Data extract Start Marker
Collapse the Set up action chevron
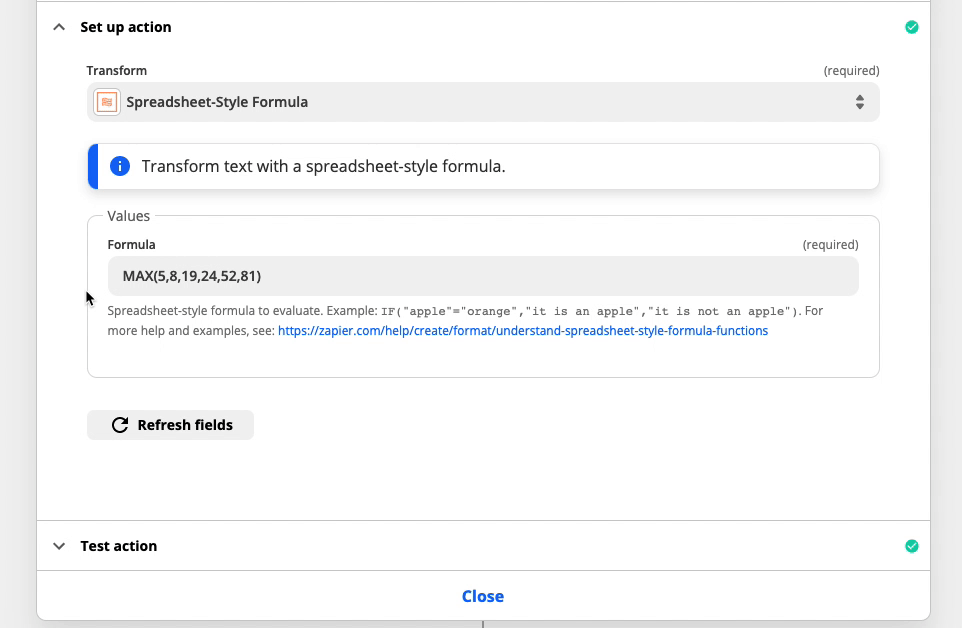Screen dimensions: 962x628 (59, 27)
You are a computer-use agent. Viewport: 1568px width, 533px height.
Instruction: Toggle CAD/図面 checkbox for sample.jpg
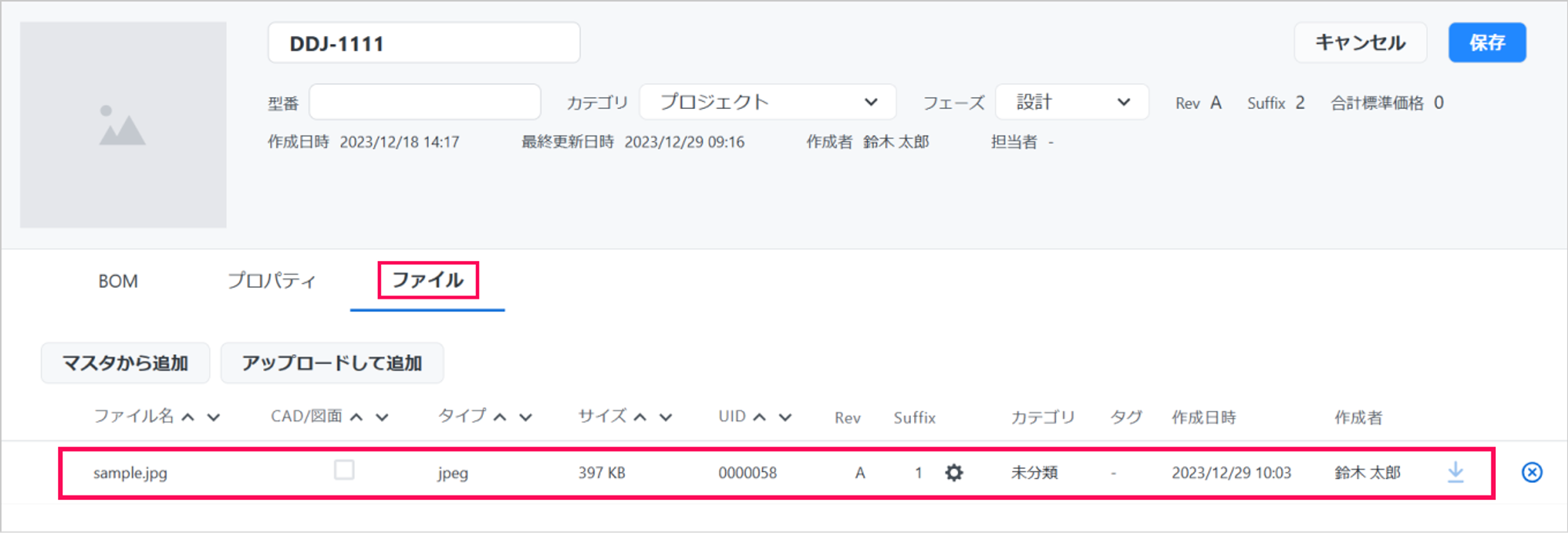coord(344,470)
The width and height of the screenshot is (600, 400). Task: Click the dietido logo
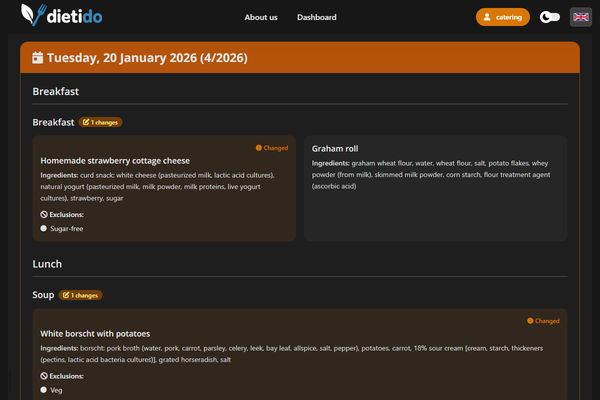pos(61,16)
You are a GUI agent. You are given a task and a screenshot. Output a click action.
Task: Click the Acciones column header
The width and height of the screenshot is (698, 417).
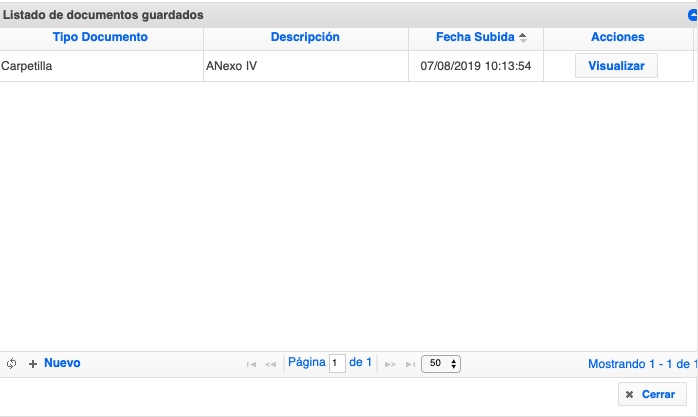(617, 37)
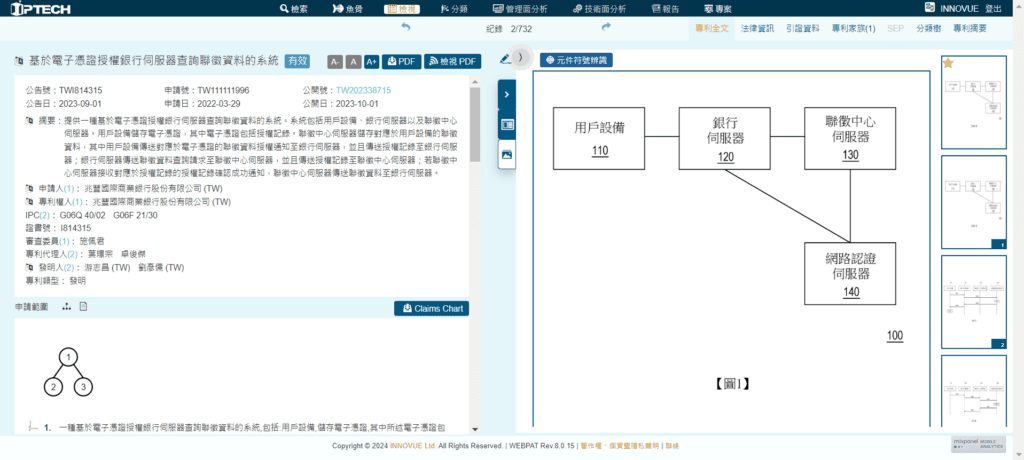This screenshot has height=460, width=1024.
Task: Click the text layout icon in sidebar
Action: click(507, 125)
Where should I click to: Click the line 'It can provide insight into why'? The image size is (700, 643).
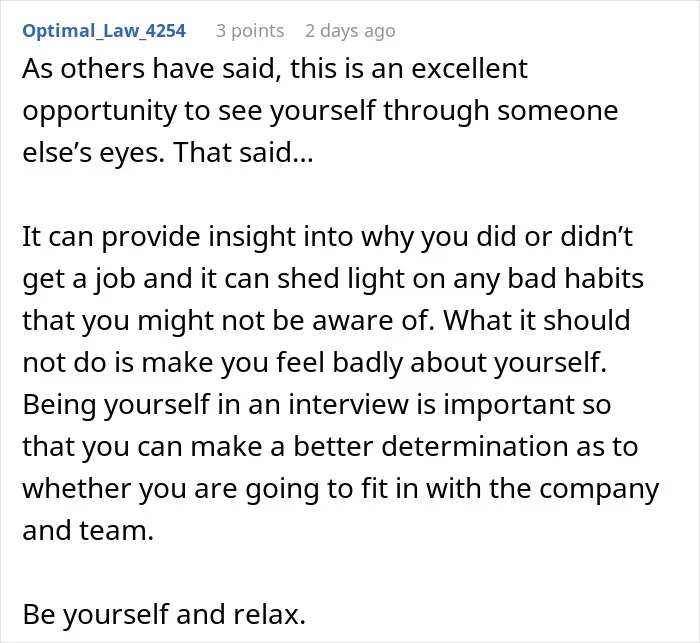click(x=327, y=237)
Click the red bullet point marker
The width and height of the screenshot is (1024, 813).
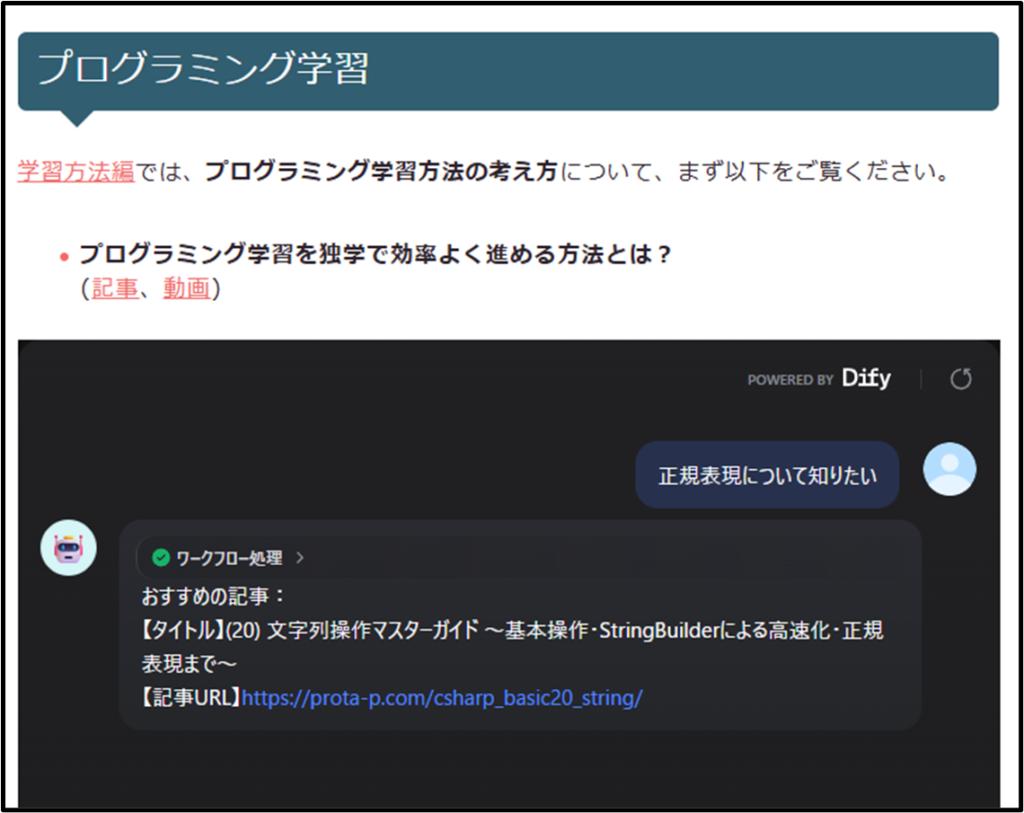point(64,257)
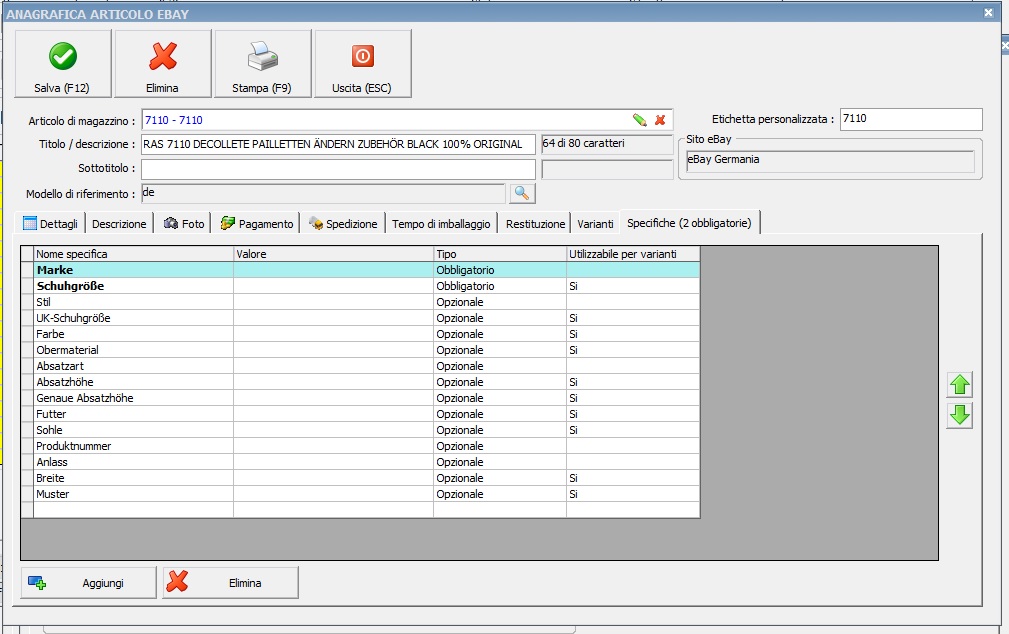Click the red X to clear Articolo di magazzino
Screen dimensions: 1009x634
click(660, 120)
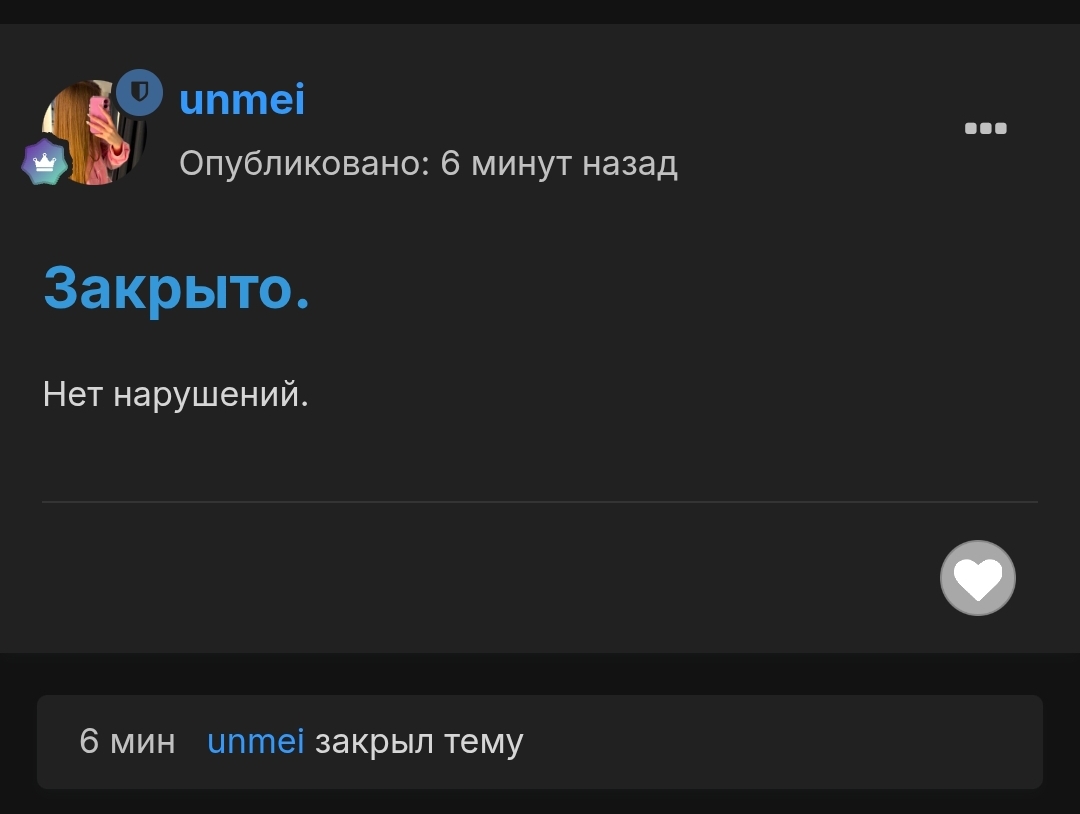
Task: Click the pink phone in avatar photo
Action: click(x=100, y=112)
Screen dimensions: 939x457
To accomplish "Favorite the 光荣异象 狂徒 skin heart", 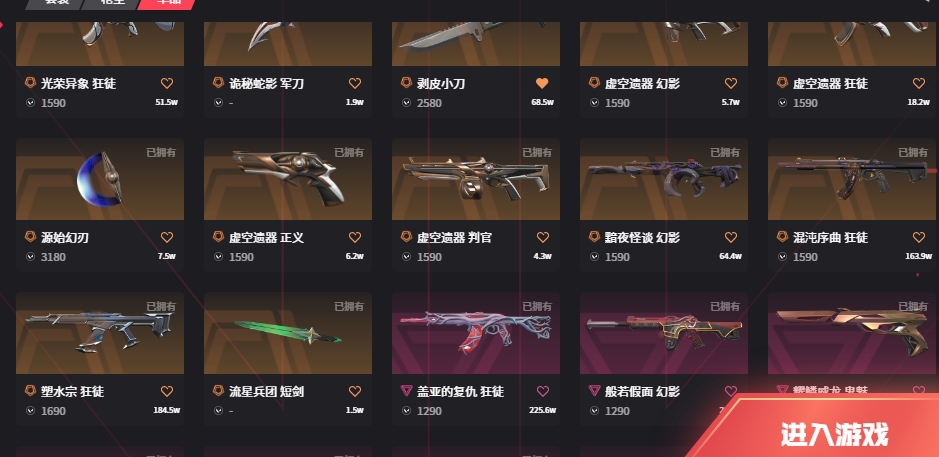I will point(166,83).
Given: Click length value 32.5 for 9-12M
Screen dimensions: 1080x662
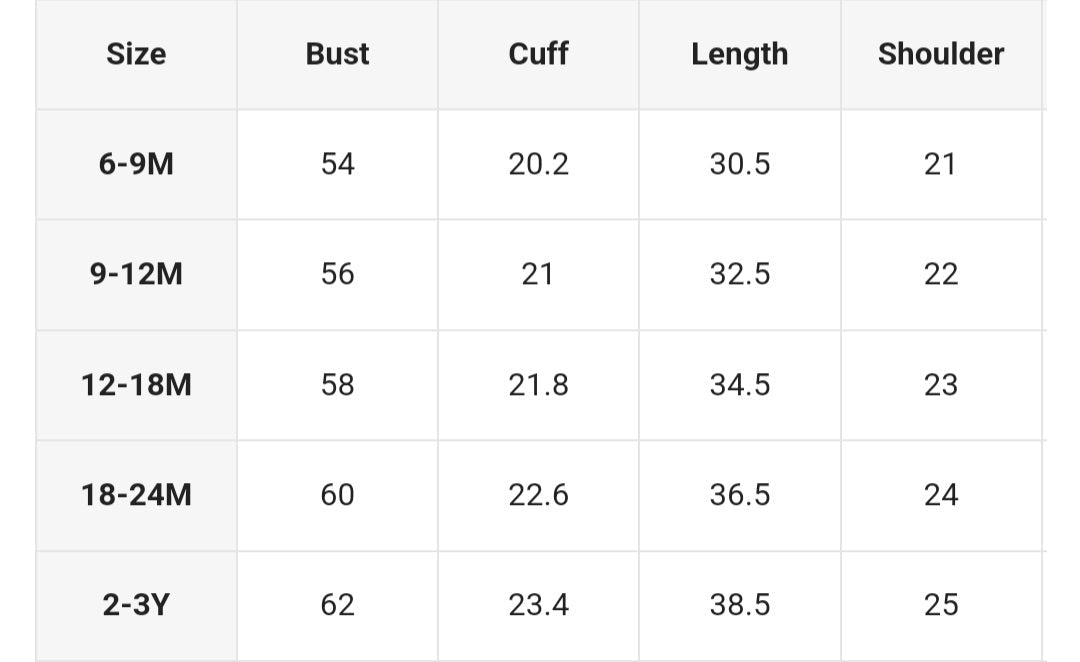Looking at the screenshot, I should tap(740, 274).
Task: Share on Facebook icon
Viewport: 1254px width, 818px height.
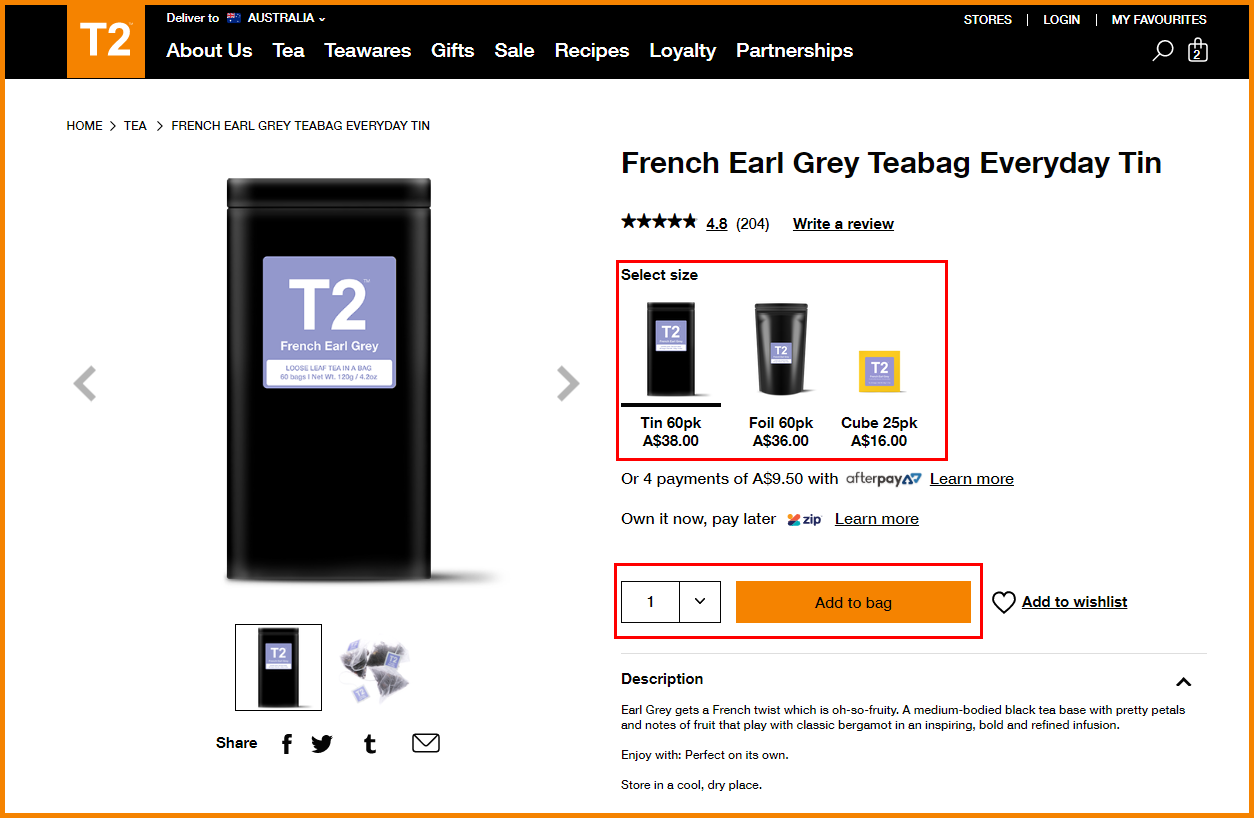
Data extract End Marker
» **Your instructions**
Hand back exactly the lines from the one with "Screen dimensions: 1080x662" through the last line of the data above, both ends included, with every picture left out.

» **Written reply**
Screen dimensions: 1080x662
Looking at the screenshot, I should tap(740, 274).
Task: Share on Facebook icon
Viewport: 1254px width, 818px height.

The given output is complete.